Put the records below into a numbered list with no blank lines between items. Omit the pictures.

* begin EXERCISE MATERIALS *

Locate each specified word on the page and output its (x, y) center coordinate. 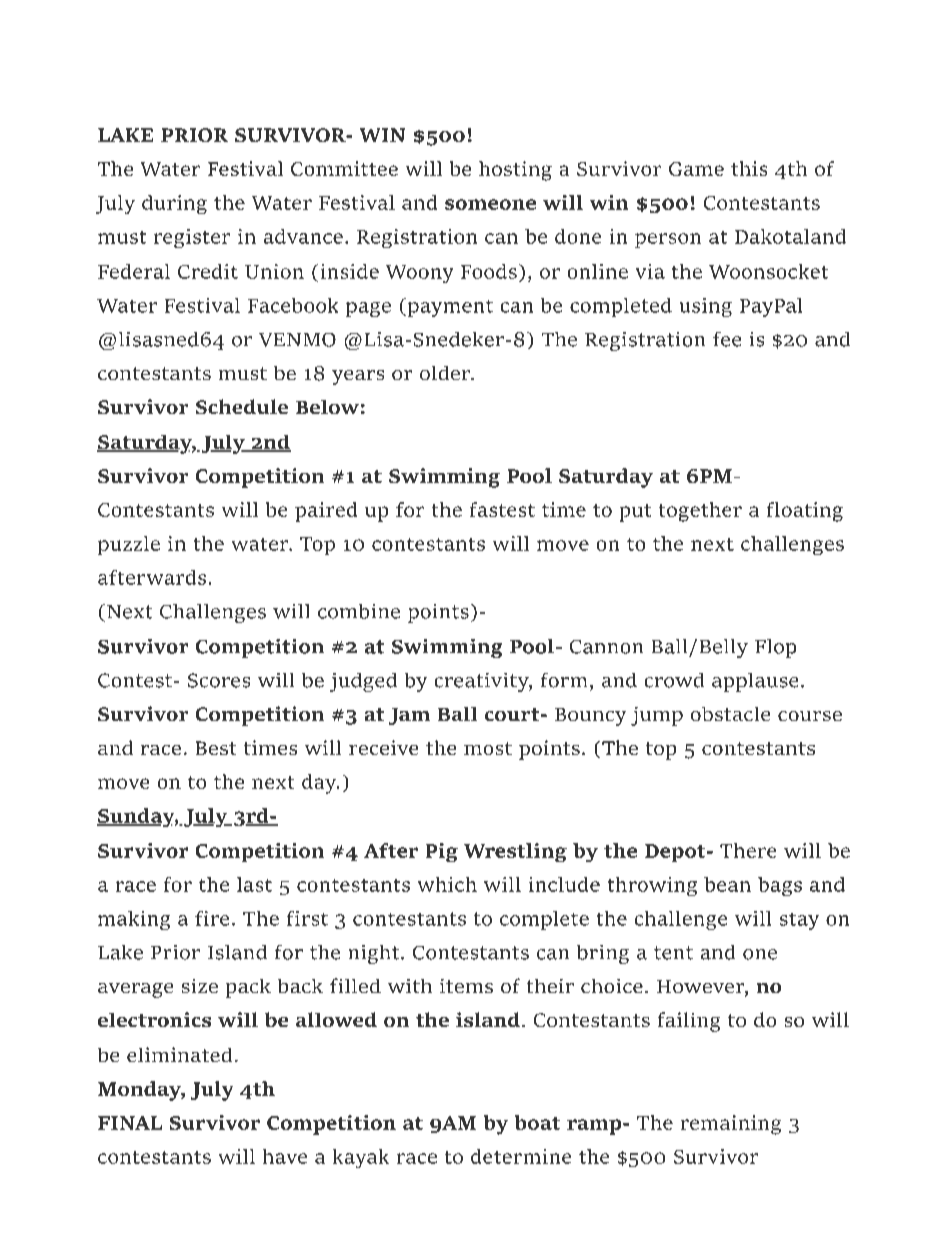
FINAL (130, 1123)
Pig (442, 852)
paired (326, 512)
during (174, 204)
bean (727, 884)
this (749, 168)
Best (216, 748)
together (700, 512)
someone (490, 204)
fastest (502, 509)
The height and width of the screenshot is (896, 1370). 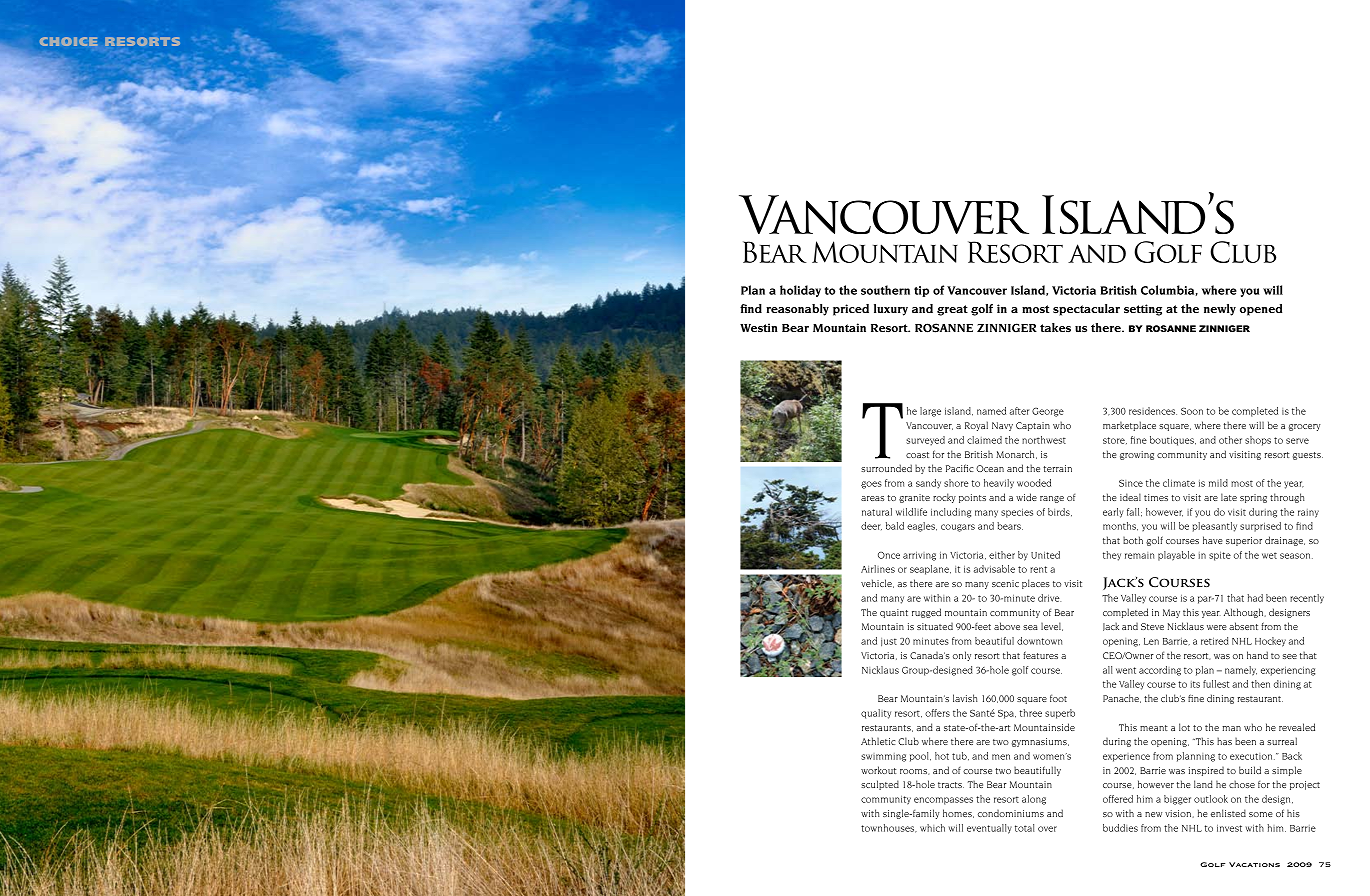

* end EXERCISE MATERIALS *

### RESULT
1. Locate each specified word on the page and output its (x, y) center coordinate. 
2. FINAL (130, 1123)
3. Pig (442, 852)
4. paired (326, 512)
5. during (174, 204)
6. bean (727, 884)
7. this (749, 168)
8. Best (216, 748)
9. together (700, 512)
10. someone (490, 204)
11. fastest (502, 509)
12. The height and width of the screenshot is (896, 1370). 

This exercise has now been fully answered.